Un estudio reciente revela que uno de cada dos jóvenes ha pedido ayuda a una inteligencia artificial para resolver un problema sentimental o de salud mental. Los datos, recogidos en Italia, muestran un cambio en cómo las nuevas generaciones buscan apoyo. Prefieren la inmediatez y el anonimato que ofrecen estos sistemas antes que acudir a un profesional humano. Esta tendencia abre un debate sobre la eficacia y los límites de la tecnología en el ámbito psicológico.


La IA actúa como un primer filtro confidencial

Muchos adolescentes explican que usan estos asistentes como primer paso para desahogarse o entender qué les sucede. La herramienta no juzga y está disponible a cualquier hora, algo que perciben como una ventaja clave. Sin embargo, los expertos advierten que la IA carece de empatía real y puede dar consejos genéricos o incluso erróneos. Su función debería limitarse a orientar, no a sustituir una terapia adecuada.

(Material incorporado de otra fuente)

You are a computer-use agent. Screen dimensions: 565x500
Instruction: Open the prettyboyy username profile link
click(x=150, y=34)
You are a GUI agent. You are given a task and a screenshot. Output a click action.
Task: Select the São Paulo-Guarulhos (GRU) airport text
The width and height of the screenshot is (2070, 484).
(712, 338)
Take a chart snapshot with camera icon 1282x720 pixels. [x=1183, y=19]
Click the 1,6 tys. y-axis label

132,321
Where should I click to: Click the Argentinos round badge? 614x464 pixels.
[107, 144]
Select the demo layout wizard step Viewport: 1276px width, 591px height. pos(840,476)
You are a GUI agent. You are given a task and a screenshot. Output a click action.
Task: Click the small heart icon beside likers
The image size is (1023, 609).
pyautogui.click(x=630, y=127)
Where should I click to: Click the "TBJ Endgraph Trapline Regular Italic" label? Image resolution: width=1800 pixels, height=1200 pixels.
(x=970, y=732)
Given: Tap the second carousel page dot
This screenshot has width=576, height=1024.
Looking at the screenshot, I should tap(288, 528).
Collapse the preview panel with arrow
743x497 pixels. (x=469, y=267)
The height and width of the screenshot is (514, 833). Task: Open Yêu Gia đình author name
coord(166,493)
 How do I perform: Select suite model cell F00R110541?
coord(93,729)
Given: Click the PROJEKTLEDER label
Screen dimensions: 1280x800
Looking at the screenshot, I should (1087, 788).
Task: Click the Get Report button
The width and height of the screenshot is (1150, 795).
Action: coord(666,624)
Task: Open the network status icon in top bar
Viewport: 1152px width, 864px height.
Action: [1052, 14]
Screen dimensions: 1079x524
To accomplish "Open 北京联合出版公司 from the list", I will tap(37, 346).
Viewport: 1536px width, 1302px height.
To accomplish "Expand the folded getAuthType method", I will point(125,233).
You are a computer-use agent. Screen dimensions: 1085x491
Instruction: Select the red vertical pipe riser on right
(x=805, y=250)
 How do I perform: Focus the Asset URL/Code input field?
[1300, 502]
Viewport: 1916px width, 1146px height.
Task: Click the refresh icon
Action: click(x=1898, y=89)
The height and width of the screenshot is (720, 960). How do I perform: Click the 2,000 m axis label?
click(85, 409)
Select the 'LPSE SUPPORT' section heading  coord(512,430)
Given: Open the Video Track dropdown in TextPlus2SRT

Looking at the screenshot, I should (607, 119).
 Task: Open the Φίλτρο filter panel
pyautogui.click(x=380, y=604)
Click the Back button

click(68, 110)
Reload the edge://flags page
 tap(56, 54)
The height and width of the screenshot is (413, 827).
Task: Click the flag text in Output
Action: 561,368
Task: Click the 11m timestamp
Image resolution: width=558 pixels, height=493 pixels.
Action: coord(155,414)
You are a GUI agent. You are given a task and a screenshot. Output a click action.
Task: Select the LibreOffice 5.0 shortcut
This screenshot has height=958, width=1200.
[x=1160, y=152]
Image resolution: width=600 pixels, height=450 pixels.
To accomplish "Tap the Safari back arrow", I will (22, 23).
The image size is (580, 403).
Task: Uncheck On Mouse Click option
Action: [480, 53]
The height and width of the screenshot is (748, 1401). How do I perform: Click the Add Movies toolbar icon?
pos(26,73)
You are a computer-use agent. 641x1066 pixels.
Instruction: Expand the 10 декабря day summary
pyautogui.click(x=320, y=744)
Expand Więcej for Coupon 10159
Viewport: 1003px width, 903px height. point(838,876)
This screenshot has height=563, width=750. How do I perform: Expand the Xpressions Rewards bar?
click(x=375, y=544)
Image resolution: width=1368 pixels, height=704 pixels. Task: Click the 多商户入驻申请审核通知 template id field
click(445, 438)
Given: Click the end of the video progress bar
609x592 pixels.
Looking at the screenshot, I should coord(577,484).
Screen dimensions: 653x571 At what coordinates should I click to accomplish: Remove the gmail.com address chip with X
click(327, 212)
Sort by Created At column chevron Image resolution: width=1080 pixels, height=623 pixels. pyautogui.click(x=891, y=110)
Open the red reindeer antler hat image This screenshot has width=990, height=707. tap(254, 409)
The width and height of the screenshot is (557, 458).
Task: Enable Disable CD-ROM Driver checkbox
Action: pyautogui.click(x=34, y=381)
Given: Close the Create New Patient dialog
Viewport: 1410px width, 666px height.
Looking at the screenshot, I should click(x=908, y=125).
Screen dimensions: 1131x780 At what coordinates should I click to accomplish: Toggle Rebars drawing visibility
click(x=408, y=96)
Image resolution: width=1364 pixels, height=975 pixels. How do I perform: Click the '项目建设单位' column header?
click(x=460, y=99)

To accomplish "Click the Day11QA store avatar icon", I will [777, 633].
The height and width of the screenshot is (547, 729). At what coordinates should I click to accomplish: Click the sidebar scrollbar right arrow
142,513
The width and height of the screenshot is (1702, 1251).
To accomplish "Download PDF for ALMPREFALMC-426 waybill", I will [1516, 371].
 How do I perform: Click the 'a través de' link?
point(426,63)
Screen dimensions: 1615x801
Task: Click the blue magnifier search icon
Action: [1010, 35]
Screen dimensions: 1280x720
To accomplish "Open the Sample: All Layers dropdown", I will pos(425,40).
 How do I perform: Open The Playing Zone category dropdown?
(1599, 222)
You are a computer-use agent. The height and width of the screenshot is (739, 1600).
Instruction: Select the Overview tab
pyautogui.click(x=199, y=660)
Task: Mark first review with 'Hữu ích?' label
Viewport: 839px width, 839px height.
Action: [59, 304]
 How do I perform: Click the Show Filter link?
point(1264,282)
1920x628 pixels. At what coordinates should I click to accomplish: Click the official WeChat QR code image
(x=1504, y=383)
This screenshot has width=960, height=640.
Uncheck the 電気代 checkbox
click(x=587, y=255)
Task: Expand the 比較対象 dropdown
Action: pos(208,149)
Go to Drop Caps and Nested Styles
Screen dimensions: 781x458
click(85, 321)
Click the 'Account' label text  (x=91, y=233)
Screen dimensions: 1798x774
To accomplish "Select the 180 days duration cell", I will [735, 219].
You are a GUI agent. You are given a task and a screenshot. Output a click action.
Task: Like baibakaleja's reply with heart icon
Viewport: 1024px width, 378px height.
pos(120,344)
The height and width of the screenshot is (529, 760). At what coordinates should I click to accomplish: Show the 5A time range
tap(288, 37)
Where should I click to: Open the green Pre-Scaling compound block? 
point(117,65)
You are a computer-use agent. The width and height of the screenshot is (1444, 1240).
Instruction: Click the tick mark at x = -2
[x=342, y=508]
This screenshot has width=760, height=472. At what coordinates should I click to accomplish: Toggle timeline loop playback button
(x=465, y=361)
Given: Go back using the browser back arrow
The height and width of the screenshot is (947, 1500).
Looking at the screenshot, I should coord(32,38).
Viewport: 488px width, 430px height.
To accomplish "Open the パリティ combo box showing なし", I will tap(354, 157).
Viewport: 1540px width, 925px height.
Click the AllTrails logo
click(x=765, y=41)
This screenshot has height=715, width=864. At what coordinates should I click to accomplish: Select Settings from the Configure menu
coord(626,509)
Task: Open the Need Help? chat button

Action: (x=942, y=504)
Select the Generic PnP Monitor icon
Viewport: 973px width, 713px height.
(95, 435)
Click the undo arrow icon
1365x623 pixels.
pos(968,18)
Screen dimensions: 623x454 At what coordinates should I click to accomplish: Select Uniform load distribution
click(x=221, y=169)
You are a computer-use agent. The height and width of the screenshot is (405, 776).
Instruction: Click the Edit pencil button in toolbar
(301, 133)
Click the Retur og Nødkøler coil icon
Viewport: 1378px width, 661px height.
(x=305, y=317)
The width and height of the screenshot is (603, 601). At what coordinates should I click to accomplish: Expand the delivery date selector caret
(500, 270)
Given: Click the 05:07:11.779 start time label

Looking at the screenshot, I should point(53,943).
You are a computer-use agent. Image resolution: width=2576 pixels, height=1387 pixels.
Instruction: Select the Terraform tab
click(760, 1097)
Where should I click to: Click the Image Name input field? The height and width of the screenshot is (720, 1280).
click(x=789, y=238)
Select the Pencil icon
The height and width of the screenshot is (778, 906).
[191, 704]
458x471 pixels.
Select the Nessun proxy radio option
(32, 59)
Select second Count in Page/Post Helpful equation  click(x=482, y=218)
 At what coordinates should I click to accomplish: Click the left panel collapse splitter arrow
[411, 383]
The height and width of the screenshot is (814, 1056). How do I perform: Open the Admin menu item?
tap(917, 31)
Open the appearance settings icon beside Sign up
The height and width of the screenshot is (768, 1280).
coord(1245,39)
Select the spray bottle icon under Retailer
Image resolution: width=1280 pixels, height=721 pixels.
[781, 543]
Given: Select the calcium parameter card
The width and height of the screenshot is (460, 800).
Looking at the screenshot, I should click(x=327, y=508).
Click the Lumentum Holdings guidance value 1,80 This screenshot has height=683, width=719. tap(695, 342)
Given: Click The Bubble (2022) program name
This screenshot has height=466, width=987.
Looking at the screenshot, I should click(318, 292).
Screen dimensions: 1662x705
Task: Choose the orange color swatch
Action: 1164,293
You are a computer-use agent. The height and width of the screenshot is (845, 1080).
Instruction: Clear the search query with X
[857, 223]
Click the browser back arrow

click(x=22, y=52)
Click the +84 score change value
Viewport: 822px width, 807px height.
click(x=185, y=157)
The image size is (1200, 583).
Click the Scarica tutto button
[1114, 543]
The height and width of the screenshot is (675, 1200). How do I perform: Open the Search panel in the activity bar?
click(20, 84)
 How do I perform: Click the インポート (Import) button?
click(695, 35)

Los riesgos de depender solo de algoritmos

Confiar únicamente en respuestas automatizadas para problemas complejos del ser humano conlleva riesgos. Un algoritmo no puede diagnosticar ni comprender la profundidad de un conflicto emocional. Las autoridades sanitarias subrayan la necesidad de educar sobre los límites de estas tecnologías. Deben servir para derivar a un especialista, no para crear una falsa sensación de que el problema se ha resuelto.

Parece que el consejo sentimental definitivo ya no viene de un amigo, sino de un servidor en la nube que, entre consulta y consulta, también aprende a venderte zapatillas.